Proneural factors Ascl1 and Neurog2 contribute to neuronal subtype identities by establishing distinct chromatin landscapes

TLDR: This study provides a mechanistic understanding of how transcription factors constrain terminal cell fates, and it delineates the importance of choosing the right proneural factor in neuronal reprogramming strategies.
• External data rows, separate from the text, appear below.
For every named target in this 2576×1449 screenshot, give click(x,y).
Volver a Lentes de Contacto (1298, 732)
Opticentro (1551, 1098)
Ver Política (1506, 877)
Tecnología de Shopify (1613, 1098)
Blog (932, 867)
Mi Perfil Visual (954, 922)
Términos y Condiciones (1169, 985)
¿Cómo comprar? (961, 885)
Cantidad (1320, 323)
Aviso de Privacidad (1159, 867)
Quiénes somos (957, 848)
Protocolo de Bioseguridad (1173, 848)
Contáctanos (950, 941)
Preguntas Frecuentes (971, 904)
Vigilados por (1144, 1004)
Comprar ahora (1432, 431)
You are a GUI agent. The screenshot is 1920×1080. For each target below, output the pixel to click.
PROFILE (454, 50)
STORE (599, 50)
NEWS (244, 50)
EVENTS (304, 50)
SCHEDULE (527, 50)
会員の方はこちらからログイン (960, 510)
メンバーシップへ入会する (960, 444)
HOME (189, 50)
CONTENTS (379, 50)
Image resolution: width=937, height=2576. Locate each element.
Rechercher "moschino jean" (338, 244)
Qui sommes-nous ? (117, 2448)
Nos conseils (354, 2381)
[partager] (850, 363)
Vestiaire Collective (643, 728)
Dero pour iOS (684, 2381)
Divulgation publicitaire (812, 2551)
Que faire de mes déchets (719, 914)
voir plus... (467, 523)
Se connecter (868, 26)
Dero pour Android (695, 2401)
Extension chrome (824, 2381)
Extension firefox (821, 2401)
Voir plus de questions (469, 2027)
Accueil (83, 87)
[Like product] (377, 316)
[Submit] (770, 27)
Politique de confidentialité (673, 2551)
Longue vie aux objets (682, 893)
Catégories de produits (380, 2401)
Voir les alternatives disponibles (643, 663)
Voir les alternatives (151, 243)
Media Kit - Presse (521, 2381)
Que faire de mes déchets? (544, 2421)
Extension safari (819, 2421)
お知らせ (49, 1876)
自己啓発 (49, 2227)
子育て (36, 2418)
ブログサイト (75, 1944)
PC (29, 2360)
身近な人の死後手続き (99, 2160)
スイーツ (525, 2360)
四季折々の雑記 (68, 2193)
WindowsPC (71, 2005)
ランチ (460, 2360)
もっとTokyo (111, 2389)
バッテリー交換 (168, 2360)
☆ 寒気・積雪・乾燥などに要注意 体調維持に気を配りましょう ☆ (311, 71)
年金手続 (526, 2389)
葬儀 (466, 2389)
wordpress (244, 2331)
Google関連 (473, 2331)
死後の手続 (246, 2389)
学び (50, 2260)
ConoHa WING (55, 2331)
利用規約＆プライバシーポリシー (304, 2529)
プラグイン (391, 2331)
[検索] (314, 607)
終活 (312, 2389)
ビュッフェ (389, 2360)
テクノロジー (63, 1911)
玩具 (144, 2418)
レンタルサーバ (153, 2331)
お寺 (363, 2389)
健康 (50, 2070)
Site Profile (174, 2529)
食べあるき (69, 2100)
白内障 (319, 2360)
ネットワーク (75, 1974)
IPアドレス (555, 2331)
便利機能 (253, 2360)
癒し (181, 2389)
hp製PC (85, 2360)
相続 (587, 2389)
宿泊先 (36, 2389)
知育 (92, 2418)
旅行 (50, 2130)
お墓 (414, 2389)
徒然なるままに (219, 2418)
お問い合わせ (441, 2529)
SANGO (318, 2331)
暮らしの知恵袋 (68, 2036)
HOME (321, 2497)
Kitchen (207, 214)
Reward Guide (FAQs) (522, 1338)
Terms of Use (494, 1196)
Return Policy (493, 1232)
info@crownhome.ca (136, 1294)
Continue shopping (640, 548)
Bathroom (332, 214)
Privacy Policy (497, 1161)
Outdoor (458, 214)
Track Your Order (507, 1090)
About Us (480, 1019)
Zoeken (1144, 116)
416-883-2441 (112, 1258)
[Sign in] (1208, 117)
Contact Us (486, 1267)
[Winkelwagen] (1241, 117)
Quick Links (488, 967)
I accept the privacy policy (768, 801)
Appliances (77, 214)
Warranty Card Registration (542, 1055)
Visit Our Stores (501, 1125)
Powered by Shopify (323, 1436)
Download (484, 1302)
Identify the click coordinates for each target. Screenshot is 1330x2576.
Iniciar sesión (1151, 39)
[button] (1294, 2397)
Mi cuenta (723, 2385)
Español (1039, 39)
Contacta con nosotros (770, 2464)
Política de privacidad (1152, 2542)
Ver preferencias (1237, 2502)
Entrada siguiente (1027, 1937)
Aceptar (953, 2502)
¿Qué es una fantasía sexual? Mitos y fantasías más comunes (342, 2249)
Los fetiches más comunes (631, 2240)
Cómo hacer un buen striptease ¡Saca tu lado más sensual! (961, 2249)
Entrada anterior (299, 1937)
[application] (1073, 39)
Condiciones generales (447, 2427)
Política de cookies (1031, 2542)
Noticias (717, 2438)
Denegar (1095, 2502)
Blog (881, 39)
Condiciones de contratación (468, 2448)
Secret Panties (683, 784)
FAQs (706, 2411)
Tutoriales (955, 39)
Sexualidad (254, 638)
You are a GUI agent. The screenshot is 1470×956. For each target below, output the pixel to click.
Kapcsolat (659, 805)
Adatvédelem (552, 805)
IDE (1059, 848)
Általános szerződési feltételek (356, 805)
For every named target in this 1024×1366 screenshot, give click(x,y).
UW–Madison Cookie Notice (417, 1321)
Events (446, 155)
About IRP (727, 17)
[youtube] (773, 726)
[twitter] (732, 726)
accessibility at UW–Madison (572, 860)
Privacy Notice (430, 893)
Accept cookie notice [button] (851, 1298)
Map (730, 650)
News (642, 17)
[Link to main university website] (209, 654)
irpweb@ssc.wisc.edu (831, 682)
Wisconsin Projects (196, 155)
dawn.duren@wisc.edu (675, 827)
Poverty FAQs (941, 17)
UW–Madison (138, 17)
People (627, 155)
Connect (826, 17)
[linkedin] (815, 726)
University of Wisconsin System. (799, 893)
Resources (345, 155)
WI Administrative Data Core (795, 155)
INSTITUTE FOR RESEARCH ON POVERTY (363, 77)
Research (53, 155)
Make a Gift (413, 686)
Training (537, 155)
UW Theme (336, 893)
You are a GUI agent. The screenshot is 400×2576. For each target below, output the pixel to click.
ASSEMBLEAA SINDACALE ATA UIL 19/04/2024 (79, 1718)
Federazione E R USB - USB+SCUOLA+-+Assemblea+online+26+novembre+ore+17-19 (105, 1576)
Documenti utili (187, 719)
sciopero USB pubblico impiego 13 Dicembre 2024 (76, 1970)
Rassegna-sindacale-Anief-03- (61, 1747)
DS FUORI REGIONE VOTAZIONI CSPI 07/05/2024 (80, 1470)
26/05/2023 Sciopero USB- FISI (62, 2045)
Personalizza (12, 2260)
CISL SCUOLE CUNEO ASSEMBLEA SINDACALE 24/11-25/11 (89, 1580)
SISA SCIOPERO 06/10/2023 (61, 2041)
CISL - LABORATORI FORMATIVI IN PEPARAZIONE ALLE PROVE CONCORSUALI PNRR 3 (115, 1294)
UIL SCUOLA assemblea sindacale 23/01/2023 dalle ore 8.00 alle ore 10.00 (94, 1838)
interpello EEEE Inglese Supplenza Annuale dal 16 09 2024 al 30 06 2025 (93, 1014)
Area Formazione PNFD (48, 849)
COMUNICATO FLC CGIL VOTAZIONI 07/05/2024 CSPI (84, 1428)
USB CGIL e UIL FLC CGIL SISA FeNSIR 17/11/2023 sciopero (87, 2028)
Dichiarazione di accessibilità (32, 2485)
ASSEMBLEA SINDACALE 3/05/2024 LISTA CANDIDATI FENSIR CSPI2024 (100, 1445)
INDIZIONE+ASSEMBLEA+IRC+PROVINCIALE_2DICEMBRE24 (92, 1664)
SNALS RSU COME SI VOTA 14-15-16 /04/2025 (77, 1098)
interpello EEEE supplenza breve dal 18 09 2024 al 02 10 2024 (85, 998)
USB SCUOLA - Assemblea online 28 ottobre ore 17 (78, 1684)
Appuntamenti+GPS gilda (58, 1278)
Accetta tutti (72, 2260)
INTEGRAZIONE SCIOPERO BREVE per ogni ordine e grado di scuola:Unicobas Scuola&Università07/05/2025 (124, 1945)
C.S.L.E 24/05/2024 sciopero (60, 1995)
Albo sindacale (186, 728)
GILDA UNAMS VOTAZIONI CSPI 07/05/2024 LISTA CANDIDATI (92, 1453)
Abstract: Developmental programs that generate the astonishing neuronal diversity of the nervous system are not completely understood and thus present a major challenge for clinical applications of guided cell differentiation strategies. Using direct neuronal programming of embryonic stem cells, we found that two main vertebrate proneural factors, Ascl1 and neurogenin 2 (Neurog2), induce different neuronal fates by binding to largely different sets of genomic sites. Their divergent binding patterns are not determined by the previous chromatin state, but are distinguished by enrichment of specific E-box sequences that reflect the binding preferences of the DNA-binding domains. The divergent Ascl1 and Neurog2 binding patterns result in distinct chromatin accessibility and enhancer activity profiles that differentially shape the binding of downstream transcription factors during neuronal differentiation. This study provides a mechanistic understanding of how transcription factors constrain terminal cell fates, and it delineates the importance of choosing the right proneural factor in neuronal reprogramming strategies. Aydin et al. show that the proneural factors Ascl1 and Neurog2 bind to largely non-overlapping sites in the genome, establishing distinct chromatin landscapes that shape the activity of downstream factors during neuronal fate specification.